When working in molecular epidemiology, the information needed to perform some studies can originate from different sources, hospitals/health centres and laboratories. As a consequence, some inconsistencies in the data might appear, mostly related to the limits and genotype of sequences. To overcome this problem, we have developed and installed some scripts in the web-based interface that warn users about the existence of incoherent data.
Web-based interface architecture
A first level of security implemented in this software is the identification of the user to log in. Both through the command-line shell or the web-based interface, the user must be identified with a username and a password, both corresponding to those implemented in the local MySQL server. A second level of security is provided by the possibility of using Views to allow different users to access and manage different parts of the database, either by pathogen, project, or any other selective criterion. We distribute this software both with and without this utility implemented in the web-based interface and the database schema. With the Views utility it is possible to create more levels of virtual tables and therefore to increase the security level as desired. A third level is a log out script implemented on the web-based interface that alerts users after 25 minutes of inactivity and automatically ends the current session 5 minutes later if inactivity continues. A fourth level is a secondary database schema exclusively accessed by the system administrator that stores information about whom, where and when an insertion, deletion or update through the web-based interface was performed. A final security level for the data is a backup of the entire database that must be performed by the local system administrator.
Results and discussion
There is a need for an information system to manage data obtained from different molecular epidemiology studies related to infectious pathogens.
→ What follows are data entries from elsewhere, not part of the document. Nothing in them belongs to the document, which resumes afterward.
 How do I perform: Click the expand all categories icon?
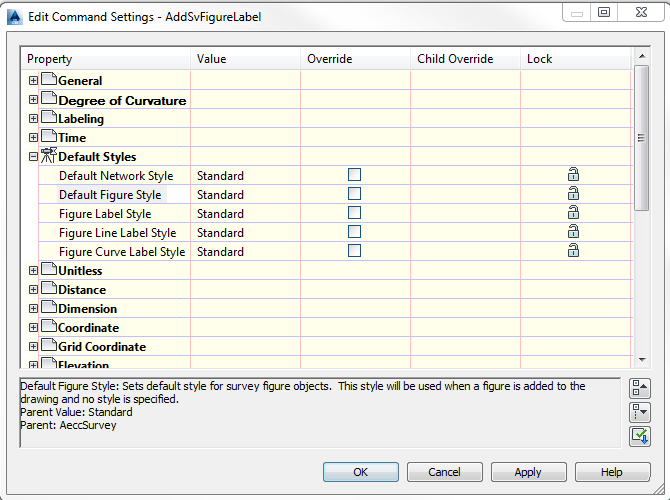(640, 412)
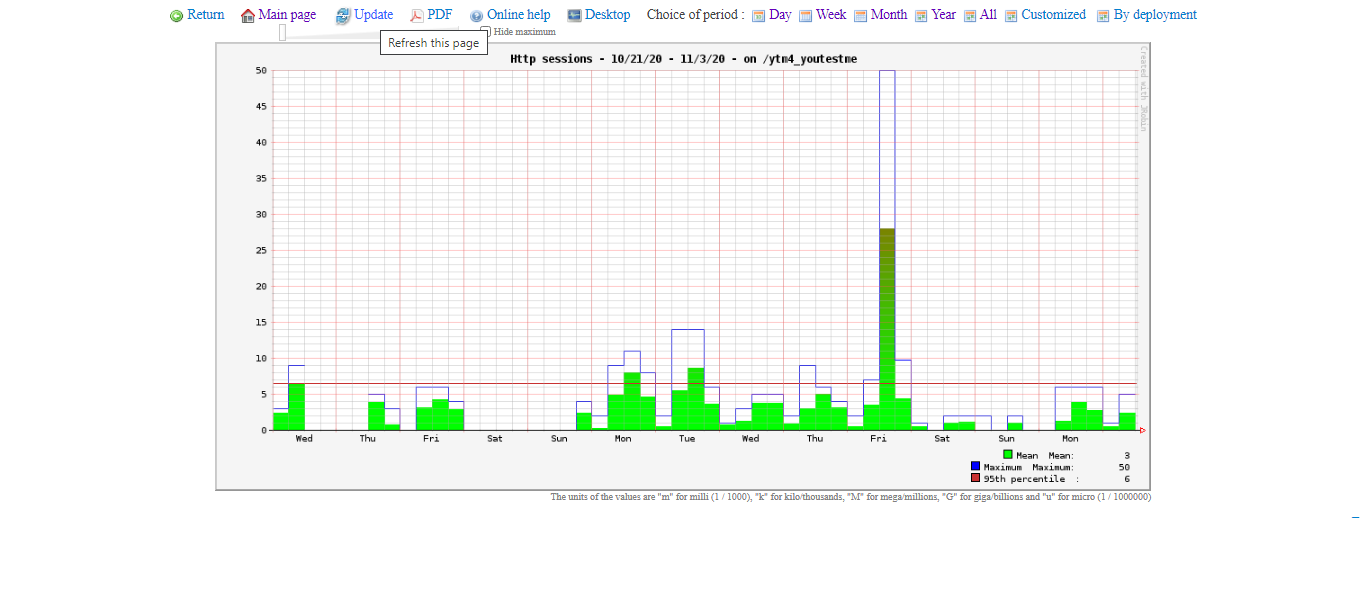The image size is (1366, 590).
Task: Click the Desktop monitor icon
Action: click(x=574, y=15)
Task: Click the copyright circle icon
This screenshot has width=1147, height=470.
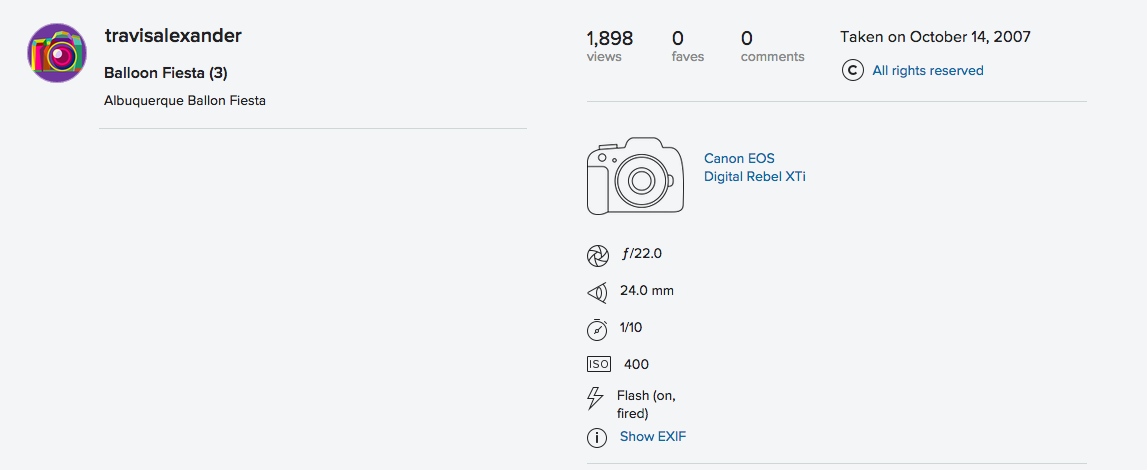Action: click(853, 71)
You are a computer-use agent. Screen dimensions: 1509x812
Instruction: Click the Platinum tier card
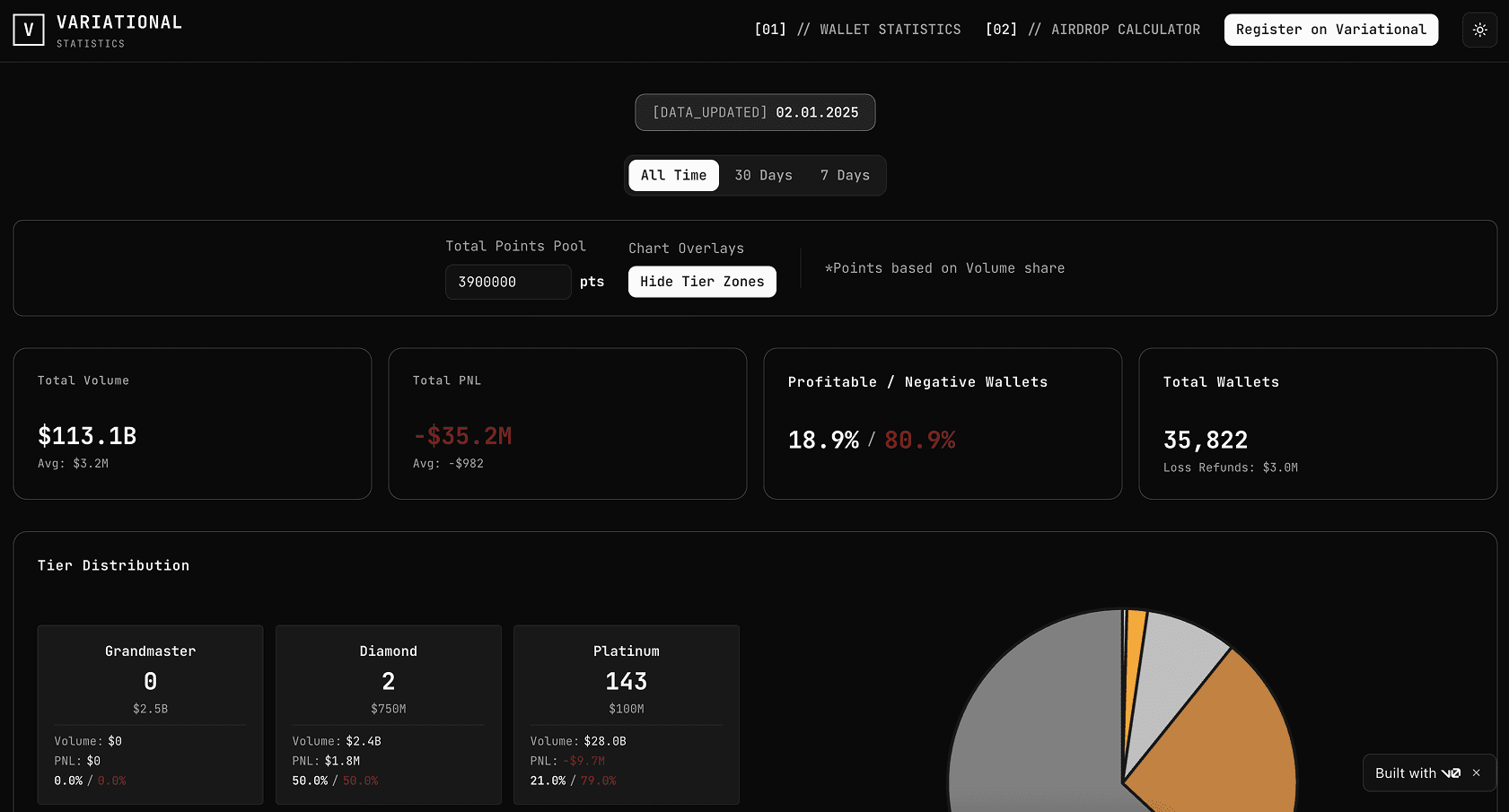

We aim to overcome this lack in an efficient manner with our database schema and tools software. epiPATH is an information system for managing data about clinical and molecular information of infectious diseases, which is available for download and local installation, in order to help researchers in related fields in their daily tasks in a laboratory and collaborative projects with other institutions, preserving the information from public access given the sensitivity of the data under analysis. We provide both the database schema and web-based interface, with and without views utility implemented that are available from the epiPATH website. Additionally, a complete manual for users and administrators and a detailed documentation of the database schema can be found at the same site.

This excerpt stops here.